Figure S6. Loss of GABA_B1Rs does not fundamentally alter the range of microglial states but causes a downregulation of pruning-related genes, related to Figure 5 (A) UMAP plots showing the integration of P15 wild-type microglia with embryonic, early postnatal and P30 datasets from Hammond et al. (2019).(B) UMAP plot of Cre-Het control (Cx3cr1^Cre/+) microglia showing 5 clusters and representative genes enriched in each cluster.(C) UMAP plot of Cre-Het control microglia from cluster 1 further subjected to subclustering. Representative enriched genes are shown.

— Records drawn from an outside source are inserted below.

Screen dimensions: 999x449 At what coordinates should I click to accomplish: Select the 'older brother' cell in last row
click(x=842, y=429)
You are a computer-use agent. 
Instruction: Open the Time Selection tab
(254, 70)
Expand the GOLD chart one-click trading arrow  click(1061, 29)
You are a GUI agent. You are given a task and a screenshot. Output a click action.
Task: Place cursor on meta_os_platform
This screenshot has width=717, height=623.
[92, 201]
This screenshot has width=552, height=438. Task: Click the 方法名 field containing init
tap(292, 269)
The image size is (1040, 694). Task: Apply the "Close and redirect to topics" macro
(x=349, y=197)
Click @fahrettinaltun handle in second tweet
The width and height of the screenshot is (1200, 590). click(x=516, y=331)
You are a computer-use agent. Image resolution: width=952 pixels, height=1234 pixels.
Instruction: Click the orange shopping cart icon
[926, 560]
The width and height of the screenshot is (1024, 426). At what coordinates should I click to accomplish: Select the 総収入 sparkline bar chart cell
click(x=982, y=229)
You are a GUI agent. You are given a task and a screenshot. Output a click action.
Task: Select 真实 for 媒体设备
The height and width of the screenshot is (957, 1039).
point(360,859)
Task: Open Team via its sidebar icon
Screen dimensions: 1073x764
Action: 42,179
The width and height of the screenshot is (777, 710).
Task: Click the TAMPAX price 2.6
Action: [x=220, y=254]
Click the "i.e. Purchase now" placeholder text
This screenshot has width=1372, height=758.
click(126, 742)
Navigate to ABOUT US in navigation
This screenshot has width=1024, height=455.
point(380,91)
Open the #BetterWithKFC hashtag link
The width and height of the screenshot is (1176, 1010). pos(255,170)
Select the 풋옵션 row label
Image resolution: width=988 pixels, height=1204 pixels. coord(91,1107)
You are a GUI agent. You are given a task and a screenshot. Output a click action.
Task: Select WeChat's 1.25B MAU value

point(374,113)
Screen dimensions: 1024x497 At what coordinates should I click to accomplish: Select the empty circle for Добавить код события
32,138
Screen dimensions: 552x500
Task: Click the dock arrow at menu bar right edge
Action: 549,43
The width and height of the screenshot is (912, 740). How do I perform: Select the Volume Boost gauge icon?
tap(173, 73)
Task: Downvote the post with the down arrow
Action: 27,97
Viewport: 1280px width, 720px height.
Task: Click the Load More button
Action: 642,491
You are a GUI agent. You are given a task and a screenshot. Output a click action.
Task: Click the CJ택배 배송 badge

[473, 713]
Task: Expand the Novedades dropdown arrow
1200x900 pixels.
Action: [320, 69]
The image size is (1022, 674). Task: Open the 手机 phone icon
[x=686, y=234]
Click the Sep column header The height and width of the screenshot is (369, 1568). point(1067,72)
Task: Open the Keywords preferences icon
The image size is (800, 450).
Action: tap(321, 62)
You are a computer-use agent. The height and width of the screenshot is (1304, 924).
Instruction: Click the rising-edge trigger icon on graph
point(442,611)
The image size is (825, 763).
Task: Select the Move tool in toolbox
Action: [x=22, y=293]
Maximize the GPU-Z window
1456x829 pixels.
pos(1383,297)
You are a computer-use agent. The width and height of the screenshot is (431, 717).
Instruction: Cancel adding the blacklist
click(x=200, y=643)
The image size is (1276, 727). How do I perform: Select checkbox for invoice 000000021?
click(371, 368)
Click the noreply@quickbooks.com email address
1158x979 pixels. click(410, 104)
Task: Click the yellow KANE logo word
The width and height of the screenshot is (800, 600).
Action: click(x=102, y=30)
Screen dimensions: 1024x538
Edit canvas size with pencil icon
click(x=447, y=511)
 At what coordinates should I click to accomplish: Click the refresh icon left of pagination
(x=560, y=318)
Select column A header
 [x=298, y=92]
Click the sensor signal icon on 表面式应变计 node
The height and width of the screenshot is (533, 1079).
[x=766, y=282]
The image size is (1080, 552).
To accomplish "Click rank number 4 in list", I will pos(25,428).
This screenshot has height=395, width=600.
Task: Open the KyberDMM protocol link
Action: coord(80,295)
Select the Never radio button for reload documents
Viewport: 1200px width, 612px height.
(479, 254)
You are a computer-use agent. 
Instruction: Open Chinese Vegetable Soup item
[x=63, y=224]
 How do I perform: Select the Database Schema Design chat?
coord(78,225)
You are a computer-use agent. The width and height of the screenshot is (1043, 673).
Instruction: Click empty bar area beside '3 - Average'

(D) UMAP plot of GABA_B1R cKO microglia from P15 S1 cortex showing 7 main clusters and representative genes enriched in each cluster.(E) Pie charts indicating the contribution of each wild-type or cKO cluster to the clusters of the integrated dataset. The overall filled area is proportional to the total number of cells within each cluster.

(F) UMAP plots of Cre-Het control and cKO integrated scRNaseq dataset. See methods for the different integration of this dataset as compared to WT control andcKO data.(G) Same as (F), showing 10 mixed clusters and representative genes enriched in each cluster.

(H) Mixed cluster contributions to total differentially expressed genes (DEGs) between Cre-Het control and cKO microglia.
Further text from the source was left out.